So after having a nice 3 day weekend it was back to reality today. It was quite an easy day which worries me what the rest of the week will bring. Although I only have a 3 day week as I’m off again on FridayJ
I currently have a desk job in a cubicle, in the lowest level of the building which has no windows so from time to time I forget that there is an outside and nature.
I can’t believe I actually have nothing to complain or bitch about today. Typically someone or something pisses me off during the day as I deal with people all day long but today was kind of quiet. Maybe it’s the calm before the storm? Because of this I have nothing witty to say and by witty I mean a nice sarcastic rant that will be a HUGE run-on sentence because I will totally forget any grammar or punctuation I learned as a child, teenager and in college. In fact in that sentence I misspelled 3 words already but you’ll never know which ones thanks to spellcheckJ
Since I have nothing daily wise to bitch about, I’ll just bitch about “eating healthy”. I don’t like to say “dieting” because hell everyone every day is on a diet. But this whole eating healthy thing and working out to stay fit is starting to get on my last nerve. Over the past 2 years I have put on 20lbs (and a HUGE thank you to my doctor for making sure she told me that as if I didn’t already know, “oh really doc? I put on weight, I haven’t noticed how I had to change my entire wardrobe, thanks!”) I believe most of this is due to medication I was on a while back that just took my metabolism down to the pace of a massive turtle that is over 300years old and weighs a ton. I eat very healthy but I don’t do that gluten free, taste free, organic shit. I can’t afford that. I just watch my portions, track my calorie intake on a website I use and do A LOT of walking. Yet my weight refuses to budge, and I swear, if one person comments that I need to mix my cardio with strength training, eat this or that or do this or that, I’m going to go off on a tangent that won’t even make sense to me. I’ve tried it all, and I mean it ALL. Then you have my friends who take a shit and POOF 10lbs gone and then the next week another shit and POOF another 10lbs gone. I mean WTF! (Yep I used the abbreviation and I am ashamed as is my English professor from college). I just don’t exactly know what I need to do anymore to just lose 10lbs so I can fit some clothing from last summer. I’m getting fed up with buying new clothes all the freaking time and I’m tired of busing my ass working out, eating right and reaping no benefits but the “health” aspects. Yes I know what I’m doing is healthy but I wouldn’t mind seeing that scale go down or my pants get a little looser.

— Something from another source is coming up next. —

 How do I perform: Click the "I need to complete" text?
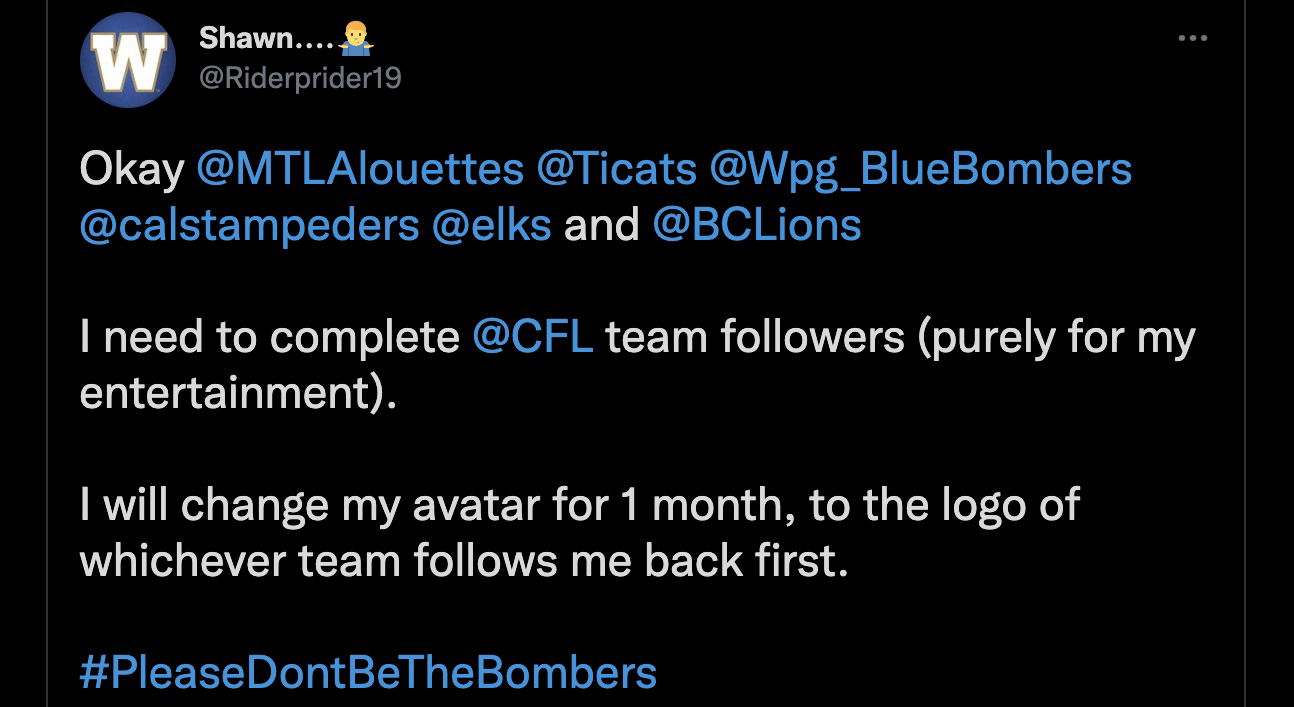click(x=269, y=338)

Onto my fashion post for the day. I felt a bit like a sloth today and not the cute version. So I opted for a loose top and pants. Went a little minimal on jewelry as well. Sometimes there are just days you don’t feel like dressing up. One picture is the outfit I put together on Polyvore and the other is what I looks like on me. Now you might be asking yourself, “This bitch likes fashion?” Yes I do like it. Can’t afford it all but I do like it and when I do feel like dressing up I do a fantastic job, so much so that my friends and family often ask me to do shopping for them. Just because someone LOVES fashion, doesn’t necessarily mean they can always dress like it. Especially when you’re dealing with a weight issue.